Когда Гордиенко ввели двое преображенцев, он, увидев не только меня, но и самого Государя, на мгновение остолбенел. Вся его показная дерзость слетела, как шелуха. Инстинктивно вжав голову в плечи, он забегал глазами по сторонам. Перед ним был Царь, Помазанник Божий – фигура почти мифическая.
Петр подошел вплотную, и казак невольно попятился.
– Моя «птица» видит далеко. Сколько вас там было? Говори, – тихо сказал Государь.
Запорожец молчал, опустив глаза.
– Ты думал, мы глупцы? – Петр шагнул еще ближе, заставляя казака почти прижаться к опоре шатра. – Думал, можно прийти на нашу землю, резать моих людей и остаться безнаказанным? Кто надоумил на это? Гетман? Мазепа предал меня? Предатель!
– Не смей… – прохрипел Гордиенко, но голос его сорвался.
– Не сметь⁈ – в голосе Петра зазвенел металл. Он сжал кулаки. – Говори, собака! Куда вы идете? Что вам приказано делать в Игнатовском?

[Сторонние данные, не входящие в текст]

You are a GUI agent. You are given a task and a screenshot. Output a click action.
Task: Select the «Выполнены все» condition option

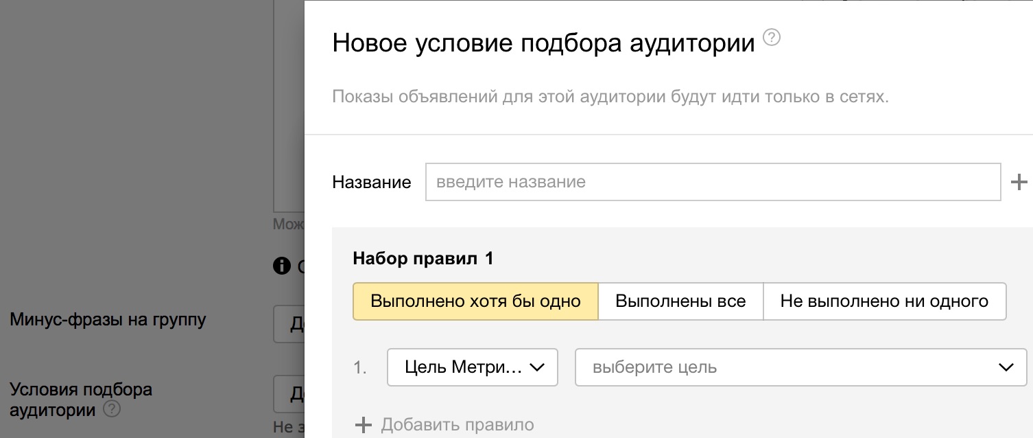(x=680, y=301)
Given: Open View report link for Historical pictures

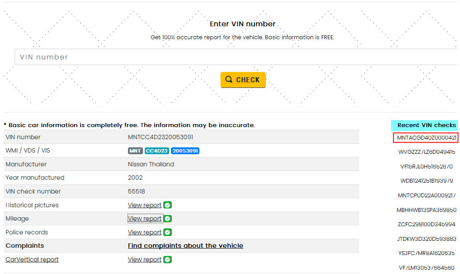Looking at the screenshot, I should (x=145, y=205).
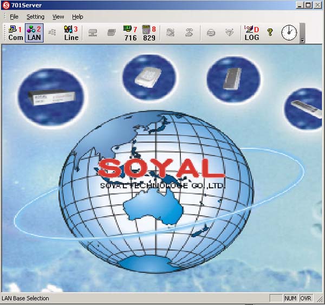Open the View menu

(58, 17)
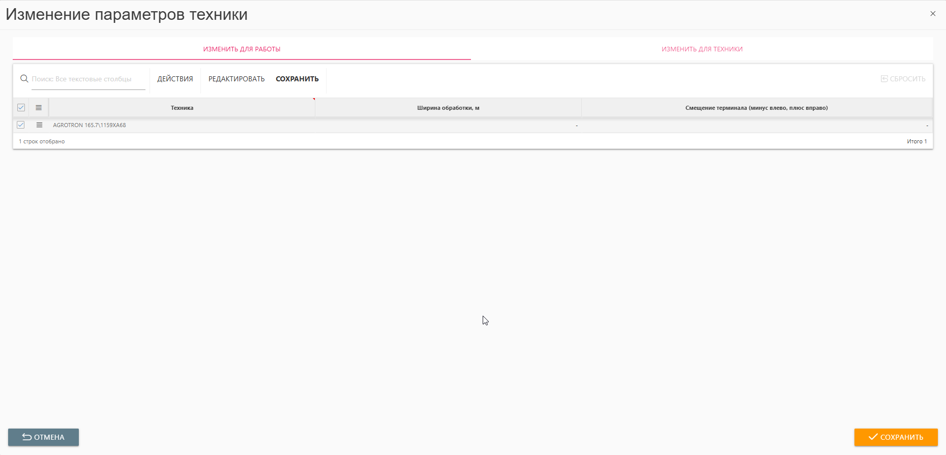Click the Техника column header
The width and height of the screenshot is (946, 455).
coord(182,108)
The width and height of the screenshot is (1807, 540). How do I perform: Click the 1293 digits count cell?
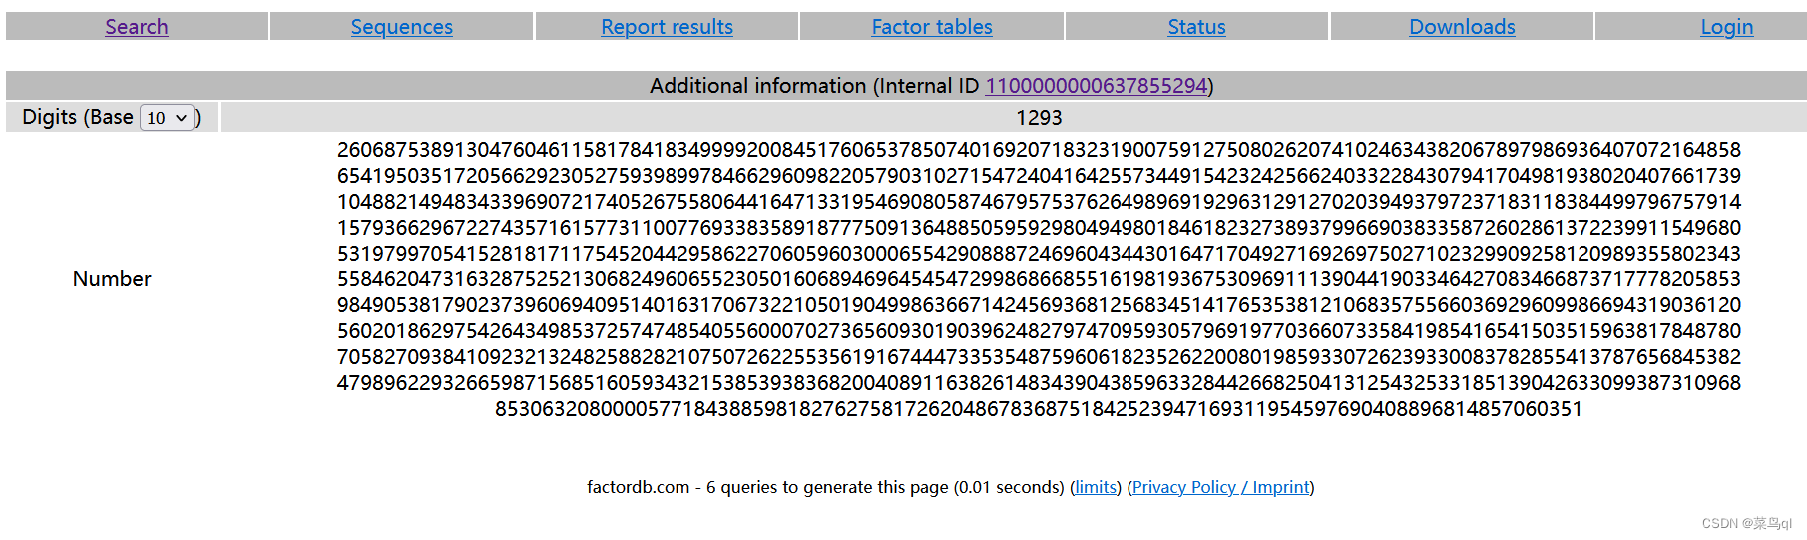point(1039,118)
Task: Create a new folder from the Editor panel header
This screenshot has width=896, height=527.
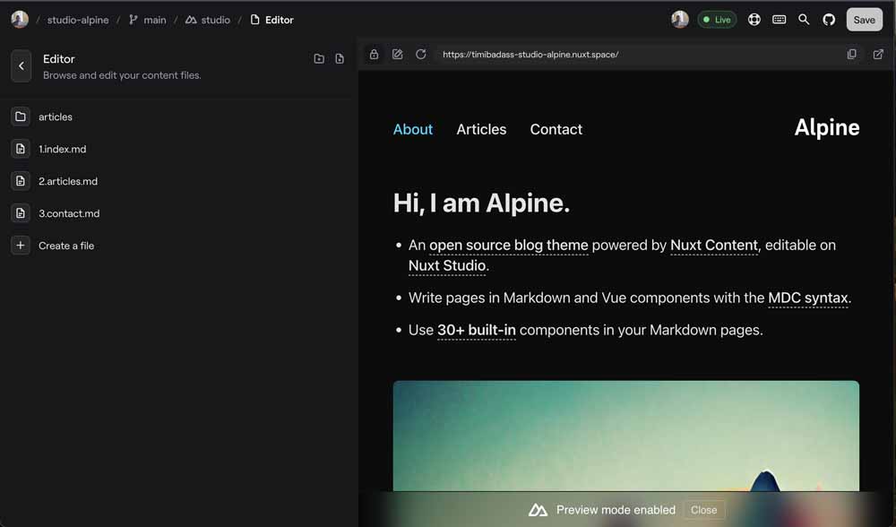Action: [x=319, y=58]
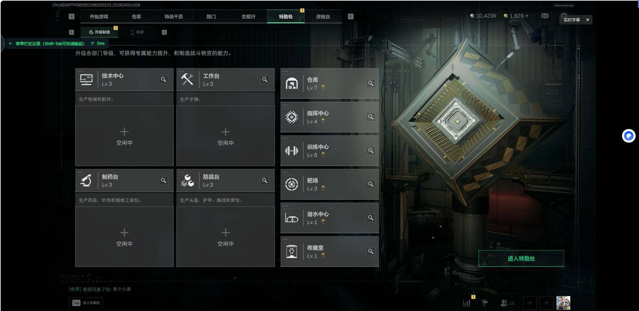Switch to the 交易行 tab

248,17
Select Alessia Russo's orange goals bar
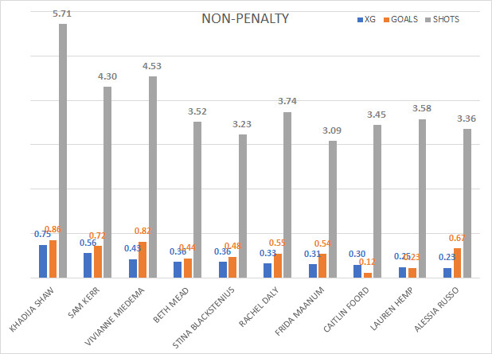 tap(457, 263)
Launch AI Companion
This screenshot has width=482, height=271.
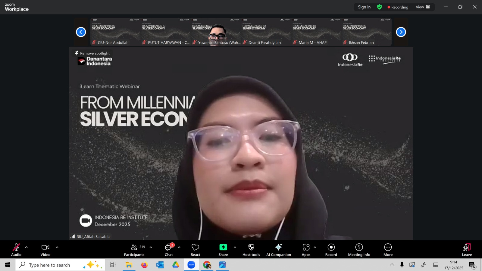pos(278,250)
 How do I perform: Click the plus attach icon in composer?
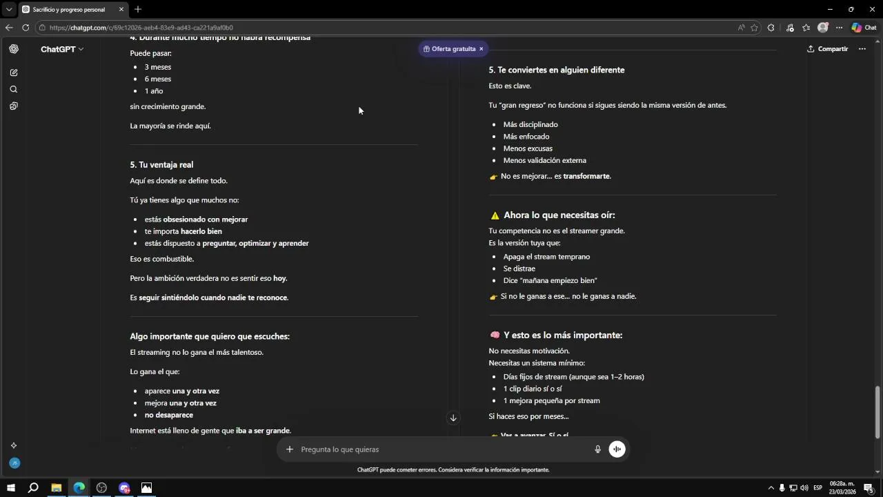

Слова «приказано» и «Игнатовском» он выплюнул с такой яростью, что казак вздрогнул. Страх отчаянно боролся с фанатизмом. Загнанный в угол, он вдруг вскинул голову с искаженным лицом. Это была уже истерика смертника.
– Думаешь, успеешь, царь⁈ – сорвался он на визг. – Пока ты доберешься, от твоего Игнатовского останется пепел! А твой щенок-царевич… мы с него живьем шкуру спустим! И повесим над воротами! Чтобы все видели, каков конец ждет антихристово племя!
Петр ударил. Коротко, по-солдатски, вложив в удар ярость и боль. Казак свалился на ковер.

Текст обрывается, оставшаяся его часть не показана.